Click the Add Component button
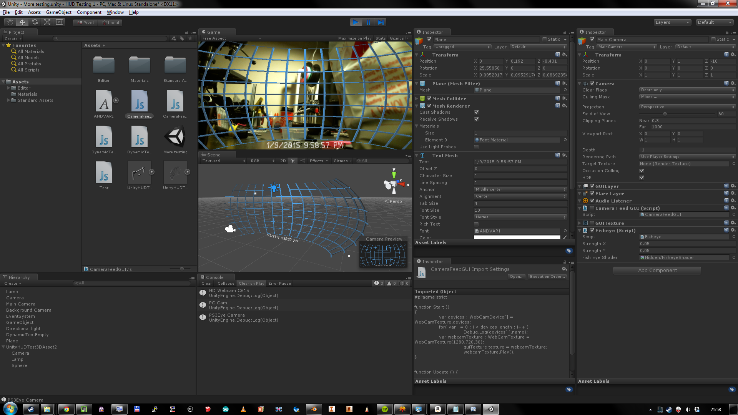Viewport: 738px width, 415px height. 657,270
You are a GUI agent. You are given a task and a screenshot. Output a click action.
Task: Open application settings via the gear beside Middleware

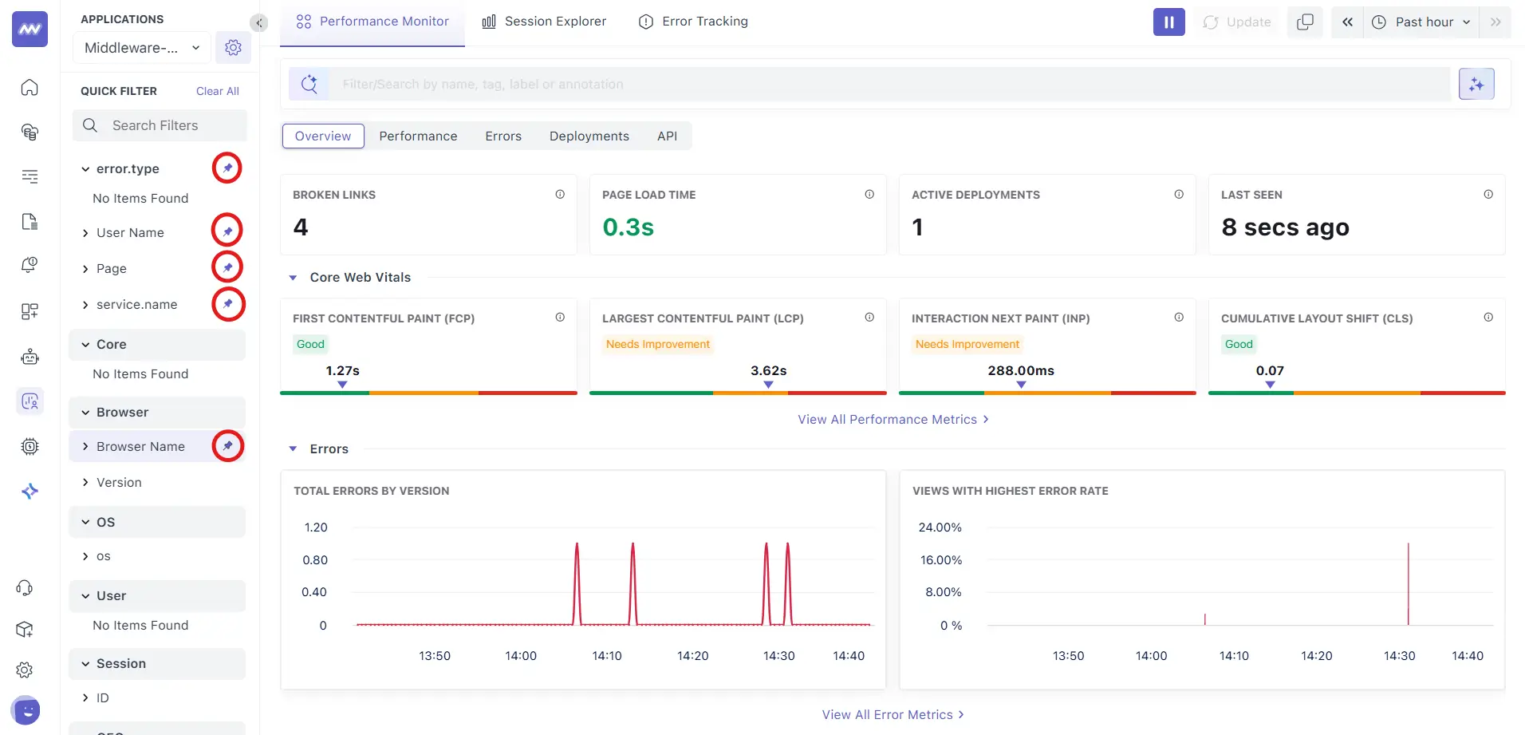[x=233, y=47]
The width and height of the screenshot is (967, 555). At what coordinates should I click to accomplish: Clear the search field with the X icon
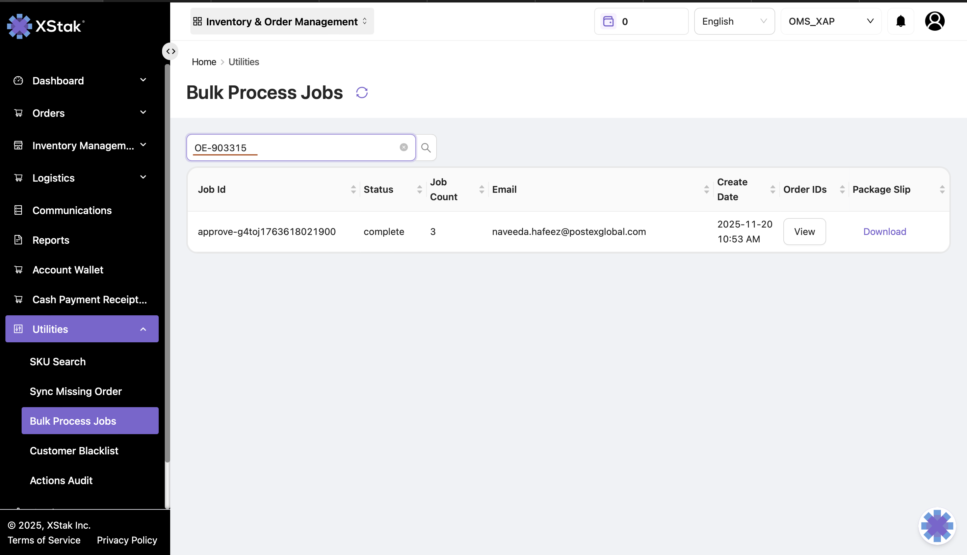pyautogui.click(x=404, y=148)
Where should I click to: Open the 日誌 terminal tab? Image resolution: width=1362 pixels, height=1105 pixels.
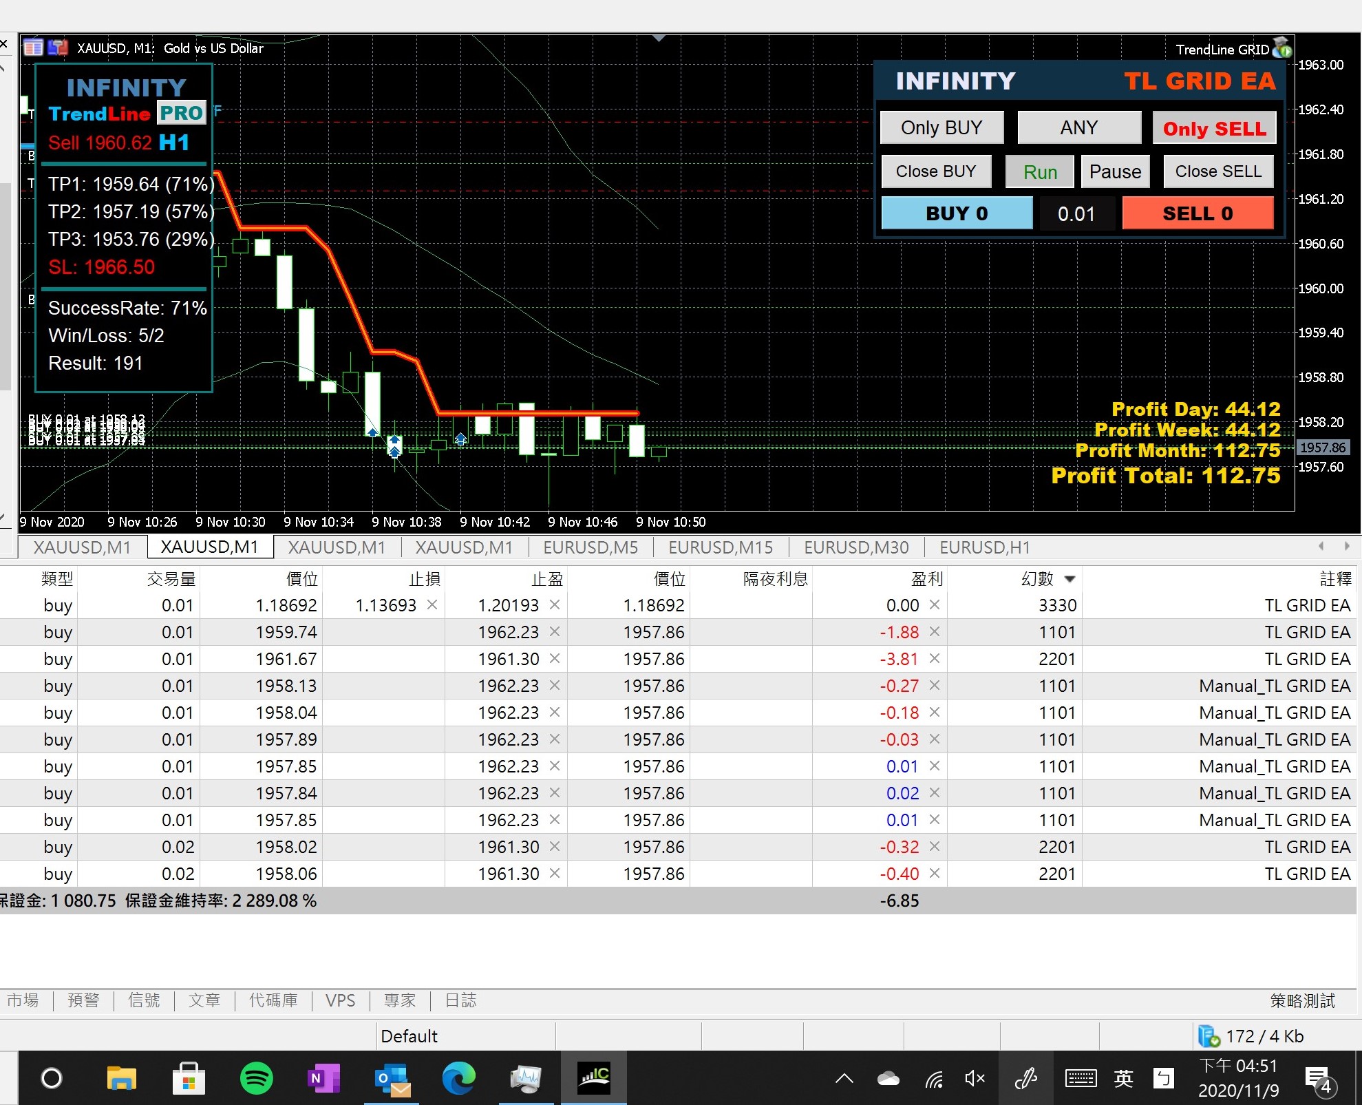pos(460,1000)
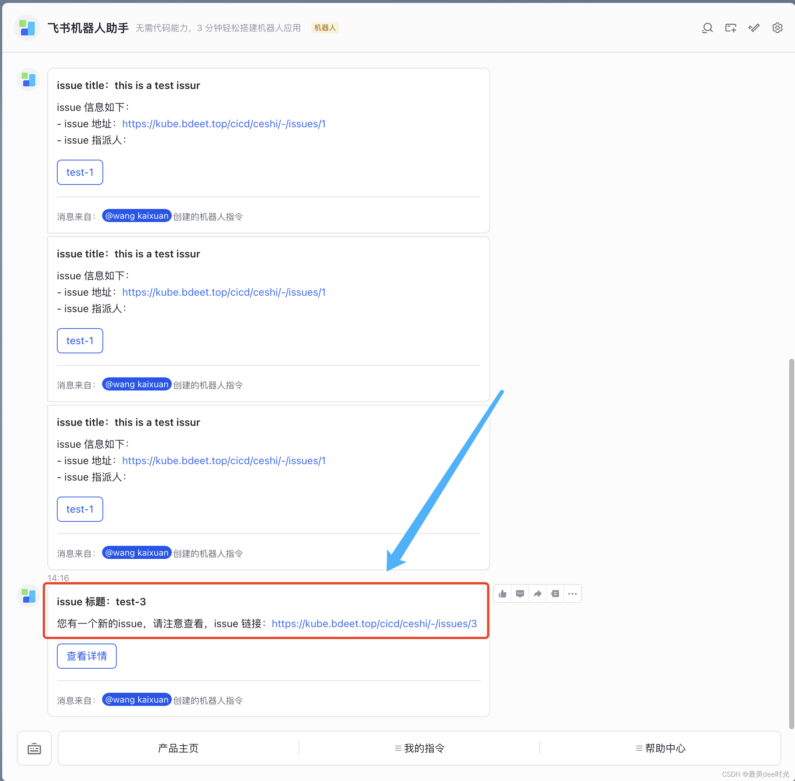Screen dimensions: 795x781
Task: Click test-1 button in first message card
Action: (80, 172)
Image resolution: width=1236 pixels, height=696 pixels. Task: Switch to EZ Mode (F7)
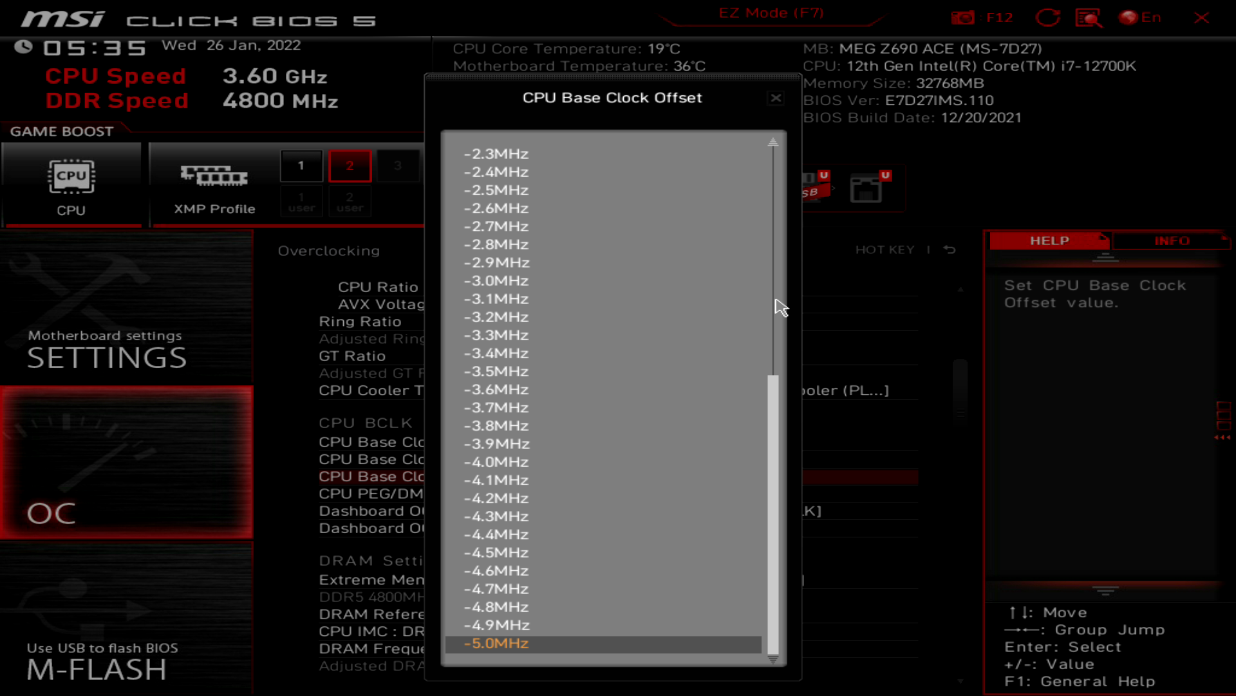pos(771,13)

* * * * *

# Task statement
From the line with "Where should I" through the final line of the records above, return each line exactly and nothing else. Pictures are to be skipped.

# Finished task
Where should I click to: Open the 日誌 terminal tab? Image resolution: width=1362 pixels, height=1105 pixels.
pos(460,1000)
Screen dimensions: 795x781
Task: Click test-1 button in first message card
Action: (80, 172)
Image resolution: width=1236 pixels, height=696 pixels. Task: Switch to EZ Mode (F7)
pos(771,13)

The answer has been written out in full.